#### Dataset rows ####
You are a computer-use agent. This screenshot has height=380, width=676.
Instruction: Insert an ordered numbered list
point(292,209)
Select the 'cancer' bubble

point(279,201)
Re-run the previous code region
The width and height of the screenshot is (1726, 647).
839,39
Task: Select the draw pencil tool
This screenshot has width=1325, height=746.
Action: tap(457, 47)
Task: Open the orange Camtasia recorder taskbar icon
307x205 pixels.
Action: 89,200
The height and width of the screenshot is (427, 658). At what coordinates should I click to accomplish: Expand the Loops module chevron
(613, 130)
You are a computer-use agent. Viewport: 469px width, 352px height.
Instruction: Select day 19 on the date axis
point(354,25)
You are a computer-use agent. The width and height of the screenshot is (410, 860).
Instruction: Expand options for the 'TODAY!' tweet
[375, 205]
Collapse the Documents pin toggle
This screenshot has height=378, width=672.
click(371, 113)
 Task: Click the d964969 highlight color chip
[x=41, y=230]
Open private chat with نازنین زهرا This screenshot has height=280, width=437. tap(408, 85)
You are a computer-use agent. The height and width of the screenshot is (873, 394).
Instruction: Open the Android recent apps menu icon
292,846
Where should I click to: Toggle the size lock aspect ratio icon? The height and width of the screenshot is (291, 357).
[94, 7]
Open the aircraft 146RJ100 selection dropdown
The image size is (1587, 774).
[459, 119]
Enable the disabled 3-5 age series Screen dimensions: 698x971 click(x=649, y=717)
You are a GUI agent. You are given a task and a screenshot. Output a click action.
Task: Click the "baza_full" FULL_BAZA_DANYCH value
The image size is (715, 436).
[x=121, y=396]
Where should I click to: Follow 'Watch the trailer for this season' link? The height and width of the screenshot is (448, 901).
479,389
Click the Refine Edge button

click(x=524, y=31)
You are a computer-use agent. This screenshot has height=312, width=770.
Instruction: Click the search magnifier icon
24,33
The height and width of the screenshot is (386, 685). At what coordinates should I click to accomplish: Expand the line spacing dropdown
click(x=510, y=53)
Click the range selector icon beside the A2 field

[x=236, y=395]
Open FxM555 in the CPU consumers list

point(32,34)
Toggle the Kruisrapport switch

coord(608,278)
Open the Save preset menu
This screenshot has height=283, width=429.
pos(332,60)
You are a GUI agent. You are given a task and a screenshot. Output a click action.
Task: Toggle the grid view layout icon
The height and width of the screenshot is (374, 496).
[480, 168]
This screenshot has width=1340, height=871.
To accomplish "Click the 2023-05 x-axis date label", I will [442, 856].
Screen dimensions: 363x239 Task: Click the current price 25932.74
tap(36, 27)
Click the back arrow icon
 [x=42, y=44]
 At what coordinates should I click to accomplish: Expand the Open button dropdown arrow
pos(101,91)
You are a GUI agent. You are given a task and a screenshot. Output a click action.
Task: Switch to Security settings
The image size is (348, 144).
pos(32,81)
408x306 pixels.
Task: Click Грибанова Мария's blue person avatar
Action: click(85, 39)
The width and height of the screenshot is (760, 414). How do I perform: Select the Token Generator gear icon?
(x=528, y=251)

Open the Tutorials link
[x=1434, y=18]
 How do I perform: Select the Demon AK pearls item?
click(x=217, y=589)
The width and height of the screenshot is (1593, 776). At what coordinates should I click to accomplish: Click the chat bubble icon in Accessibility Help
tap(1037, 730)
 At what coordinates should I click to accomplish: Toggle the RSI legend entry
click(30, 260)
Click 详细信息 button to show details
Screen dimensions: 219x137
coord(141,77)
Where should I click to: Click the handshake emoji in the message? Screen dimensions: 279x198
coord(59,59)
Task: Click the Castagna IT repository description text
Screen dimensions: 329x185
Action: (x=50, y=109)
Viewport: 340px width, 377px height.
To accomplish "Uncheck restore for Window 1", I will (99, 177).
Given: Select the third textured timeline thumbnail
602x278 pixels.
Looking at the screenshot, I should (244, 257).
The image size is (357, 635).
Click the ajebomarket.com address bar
####
● Your objective:
Reproduce the source data verbatim, from its first line through the line that contains "Open private chat", with that line included.

● Completed task:
You are a computer-use agent. This screenshot has height=380, width=676.
Instruction: Insert an ordered numbered list
point(292,209)
Select the 'cancer' bubble

point(279,201)
Re-run the previous code region
The width and height of the screenshot is (1726, 647).
839,39
Task: Select the draw pencil tool
This screenshot has width=1325, height=746.
Action: tap(457, 47)
Task: Open the orange Camtasia recorder taskbar icon
307x205 pixels.
Action: 89,200
The height and width of the screenshot is (427, 658). At what coordinates should I click to accomplish: Expand the Loops module chevron
(613, 130)
You are a computer-use agent. Viewport: 469px width, 352px height.
Instruction: Select day 19 on the date axis
point(354,25)
You are a computer-use agent. The width and height of the screenshot is (410, 860).
Instruction: Expand options for the 'TODAY!' tweet
[375, 205]
Collapse the Documents pin toggle
This screenshot has height=378, width=672.
click(371, 113)
 Task: Click the d964969 highlight color chip
[x=41, y=230]
Open private chat with نازنین زهرا This screenshot has height=280, width=437. tap(408, 85)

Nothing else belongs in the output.